Stella guitars have a unique sound quality that many consider perfectly suited for the old country blues. Due to the way they are constructed, with lateral (ladder) bracing, they are loud and have a sort if “in your face” sound quality – a rough and ready paunchiness that can’t be had with x-braced guitars such as those made by Gibson or Martin.

Do you know why Stella guitars are connected to the Blues culture and what are the secrets of?
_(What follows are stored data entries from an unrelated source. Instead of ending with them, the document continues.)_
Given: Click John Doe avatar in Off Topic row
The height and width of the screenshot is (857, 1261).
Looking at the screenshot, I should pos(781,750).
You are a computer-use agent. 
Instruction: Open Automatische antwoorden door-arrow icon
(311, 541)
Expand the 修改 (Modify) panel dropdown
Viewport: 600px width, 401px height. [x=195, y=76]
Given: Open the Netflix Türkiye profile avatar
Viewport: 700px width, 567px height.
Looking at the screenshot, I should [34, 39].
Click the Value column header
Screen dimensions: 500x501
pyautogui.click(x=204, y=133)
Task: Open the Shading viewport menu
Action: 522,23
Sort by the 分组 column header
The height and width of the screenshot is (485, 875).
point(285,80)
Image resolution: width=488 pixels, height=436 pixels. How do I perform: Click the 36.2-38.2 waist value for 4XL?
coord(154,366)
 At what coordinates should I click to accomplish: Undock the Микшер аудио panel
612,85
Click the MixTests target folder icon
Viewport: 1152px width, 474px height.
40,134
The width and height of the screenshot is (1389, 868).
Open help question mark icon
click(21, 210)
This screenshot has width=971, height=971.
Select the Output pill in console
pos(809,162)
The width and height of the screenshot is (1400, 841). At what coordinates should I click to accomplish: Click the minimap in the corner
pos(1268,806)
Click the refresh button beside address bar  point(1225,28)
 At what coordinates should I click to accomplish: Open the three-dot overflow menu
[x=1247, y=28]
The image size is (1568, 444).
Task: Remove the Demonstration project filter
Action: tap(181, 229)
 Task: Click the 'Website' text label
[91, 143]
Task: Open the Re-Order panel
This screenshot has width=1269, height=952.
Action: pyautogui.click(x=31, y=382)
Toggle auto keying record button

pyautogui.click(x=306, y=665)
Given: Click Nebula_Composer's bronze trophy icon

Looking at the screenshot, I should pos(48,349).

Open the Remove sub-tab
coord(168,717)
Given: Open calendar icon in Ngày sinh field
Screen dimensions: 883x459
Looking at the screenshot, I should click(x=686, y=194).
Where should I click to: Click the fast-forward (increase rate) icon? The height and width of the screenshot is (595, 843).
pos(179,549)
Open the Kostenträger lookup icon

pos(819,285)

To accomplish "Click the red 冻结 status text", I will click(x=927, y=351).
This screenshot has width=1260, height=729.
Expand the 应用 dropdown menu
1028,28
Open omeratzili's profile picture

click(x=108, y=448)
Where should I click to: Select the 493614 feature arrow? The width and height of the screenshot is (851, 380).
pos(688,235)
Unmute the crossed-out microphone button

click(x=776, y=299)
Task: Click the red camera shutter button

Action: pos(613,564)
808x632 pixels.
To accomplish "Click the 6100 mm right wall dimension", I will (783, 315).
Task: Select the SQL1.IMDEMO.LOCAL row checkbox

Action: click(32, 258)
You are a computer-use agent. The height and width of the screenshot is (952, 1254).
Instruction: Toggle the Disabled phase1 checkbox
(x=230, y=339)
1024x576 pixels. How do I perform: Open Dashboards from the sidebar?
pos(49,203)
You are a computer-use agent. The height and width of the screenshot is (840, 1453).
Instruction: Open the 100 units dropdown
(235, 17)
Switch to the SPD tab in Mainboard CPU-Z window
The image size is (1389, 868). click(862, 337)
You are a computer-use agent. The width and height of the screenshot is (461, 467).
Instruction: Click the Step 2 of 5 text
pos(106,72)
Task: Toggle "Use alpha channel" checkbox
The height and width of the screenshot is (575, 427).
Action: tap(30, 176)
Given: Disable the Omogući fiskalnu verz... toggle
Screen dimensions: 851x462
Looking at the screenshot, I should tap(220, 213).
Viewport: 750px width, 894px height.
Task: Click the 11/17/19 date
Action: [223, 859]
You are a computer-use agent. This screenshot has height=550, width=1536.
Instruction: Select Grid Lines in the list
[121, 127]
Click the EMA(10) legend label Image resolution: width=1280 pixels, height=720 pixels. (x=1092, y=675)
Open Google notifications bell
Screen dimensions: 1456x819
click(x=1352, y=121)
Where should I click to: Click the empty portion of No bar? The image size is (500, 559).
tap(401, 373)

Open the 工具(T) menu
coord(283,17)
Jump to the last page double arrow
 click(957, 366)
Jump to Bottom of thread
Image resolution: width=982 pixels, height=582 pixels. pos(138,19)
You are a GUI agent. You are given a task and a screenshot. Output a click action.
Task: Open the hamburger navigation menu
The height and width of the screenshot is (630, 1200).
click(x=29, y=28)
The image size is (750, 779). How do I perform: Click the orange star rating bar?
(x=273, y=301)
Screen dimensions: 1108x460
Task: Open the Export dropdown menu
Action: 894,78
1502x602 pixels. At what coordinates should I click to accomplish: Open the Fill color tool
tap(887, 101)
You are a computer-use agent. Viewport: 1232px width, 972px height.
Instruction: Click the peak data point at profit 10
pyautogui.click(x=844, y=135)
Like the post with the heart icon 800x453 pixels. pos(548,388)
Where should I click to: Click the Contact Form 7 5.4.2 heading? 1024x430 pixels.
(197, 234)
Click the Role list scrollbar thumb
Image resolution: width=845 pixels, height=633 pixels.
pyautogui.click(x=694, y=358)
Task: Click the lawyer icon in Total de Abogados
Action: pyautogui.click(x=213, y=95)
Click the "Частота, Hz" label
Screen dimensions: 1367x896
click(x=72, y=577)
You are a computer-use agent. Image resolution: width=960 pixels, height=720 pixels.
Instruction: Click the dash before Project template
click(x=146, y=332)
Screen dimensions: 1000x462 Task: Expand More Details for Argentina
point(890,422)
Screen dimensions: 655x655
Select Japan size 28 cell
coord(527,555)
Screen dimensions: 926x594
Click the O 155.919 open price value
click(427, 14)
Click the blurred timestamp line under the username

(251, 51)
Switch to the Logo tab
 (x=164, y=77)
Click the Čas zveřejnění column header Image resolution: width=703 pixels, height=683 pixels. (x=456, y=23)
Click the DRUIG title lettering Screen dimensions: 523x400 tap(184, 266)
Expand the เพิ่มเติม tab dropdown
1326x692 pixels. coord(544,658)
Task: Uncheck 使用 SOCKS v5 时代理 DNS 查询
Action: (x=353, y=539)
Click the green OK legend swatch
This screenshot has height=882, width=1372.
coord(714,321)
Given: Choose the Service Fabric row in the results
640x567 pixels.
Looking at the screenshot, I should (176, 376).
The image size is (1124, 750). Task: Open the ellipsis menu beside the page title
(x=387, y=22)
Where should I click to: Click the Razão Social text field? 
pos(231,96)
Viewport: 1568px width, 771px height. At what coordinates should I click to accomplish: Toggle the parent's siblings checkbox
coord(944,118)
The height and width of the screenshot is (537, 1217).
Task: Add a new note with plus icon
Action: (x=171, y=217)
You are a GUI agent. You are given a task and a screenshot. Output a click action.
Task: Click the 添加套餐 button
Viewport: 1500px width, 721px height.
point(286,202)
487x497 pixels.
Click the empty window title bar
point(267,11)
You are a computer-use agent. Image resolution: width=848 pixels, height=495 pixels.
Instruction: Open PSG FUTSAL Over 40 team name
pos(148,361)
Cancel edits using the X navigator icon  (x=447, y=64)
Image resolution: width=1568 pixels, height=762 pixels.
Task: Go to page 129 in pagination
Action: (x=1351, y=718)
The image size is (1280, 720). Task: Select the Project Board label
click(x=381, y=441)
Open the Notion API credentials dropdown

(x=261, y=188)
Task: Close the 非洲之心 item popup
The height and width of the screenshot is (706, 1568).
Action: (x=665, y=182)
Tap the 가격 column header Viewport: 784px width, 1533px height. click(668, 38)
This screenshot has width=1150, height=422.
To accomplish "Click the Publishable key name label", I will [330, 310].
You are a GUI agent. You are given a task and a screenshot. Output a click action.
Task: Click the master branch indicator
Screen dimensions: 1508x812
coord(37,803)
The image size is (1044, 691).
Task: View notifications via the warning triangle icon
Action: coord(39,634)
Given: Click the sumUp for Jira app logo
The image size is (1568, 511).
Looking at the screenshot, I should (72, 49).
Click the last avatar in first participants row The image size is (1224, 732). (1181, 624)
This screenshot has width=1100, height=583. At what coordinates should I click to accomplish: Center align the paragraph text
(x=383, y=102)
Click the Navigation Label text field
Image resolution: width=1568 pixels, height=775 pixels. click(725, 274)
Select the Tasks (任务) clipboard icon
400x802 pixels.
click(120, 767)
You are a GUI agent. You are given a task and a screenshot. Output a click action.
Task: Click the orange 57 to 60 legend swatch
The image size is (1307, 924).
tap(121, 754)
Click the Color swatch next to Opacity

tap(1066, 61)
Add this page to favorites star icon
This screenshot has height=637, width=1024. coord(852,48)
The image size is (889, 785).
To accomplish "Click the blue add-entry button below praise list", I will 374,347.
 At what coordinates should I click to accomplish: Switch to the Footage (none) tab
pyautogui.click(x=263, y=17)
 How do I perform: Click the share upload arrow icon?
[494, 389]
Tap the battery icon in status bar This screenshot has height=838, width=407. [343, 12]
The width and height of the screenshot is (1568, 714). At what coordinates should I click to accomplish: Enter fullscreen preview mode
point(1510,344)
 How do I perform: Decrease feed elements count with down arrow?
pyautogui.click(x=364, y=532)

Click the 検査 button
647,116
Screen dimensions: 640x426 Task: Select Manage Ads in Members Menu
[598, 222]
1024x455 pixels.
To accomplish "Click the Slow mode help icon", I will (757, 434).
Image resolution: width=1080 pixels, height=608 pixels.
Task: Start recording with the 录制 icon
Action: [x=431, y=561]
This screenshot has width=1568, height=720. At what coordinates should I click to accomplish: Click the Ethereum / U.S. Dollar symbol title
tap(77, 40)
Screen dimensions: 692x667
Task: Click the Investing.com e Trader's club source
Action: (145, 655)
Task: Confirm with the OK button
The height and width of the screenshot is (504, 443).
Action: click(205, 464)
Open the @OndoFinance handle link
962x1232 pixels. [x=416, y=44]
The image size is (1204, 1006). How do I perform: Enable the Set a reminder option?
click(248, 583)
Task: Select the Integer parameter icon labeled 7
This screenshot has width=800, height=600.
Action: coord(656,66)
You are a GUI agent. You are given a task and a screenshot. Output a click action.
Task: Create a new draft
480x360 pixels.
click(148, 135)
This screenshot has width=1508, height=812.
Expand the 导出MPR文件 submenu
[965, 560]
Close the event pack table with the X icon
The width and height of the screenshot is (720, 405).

The answer is simple, at the time the classic blues recordings were being made in the 1920s-30s; a Stella guitar was the least expensive, loudest instrument that money could buy. Also, the Oscar Schmidt Company had a wide distribution network. So it was easy to find a dealer that sold Stella guitars. Music store were usually located only in big cities. Stellas were sold in furniture stores, dime stores, general stores, etc. - as well as in many music stores.

What from your memories and things (books, records, photos etc.) would you put in a "time capsule"?

A Stella guitar, naturally!

When we talk about the blues usually refer moments of the past. Apart from the old cats of blues, do you believe in the existence of real blues nowadays?

I feel a lot of the blues being played today is just as pertinent and authentic as anything one can hear on an old 78 RPM Okeh or Paramount disc.

Which incident of your life you‘d like to be captured and illustrated in a painting?

As you know, my profession is that of a fine artist. I paint and draw all the time. But so far, I have not got around to making the painting you suggest. I shall ponder the premise.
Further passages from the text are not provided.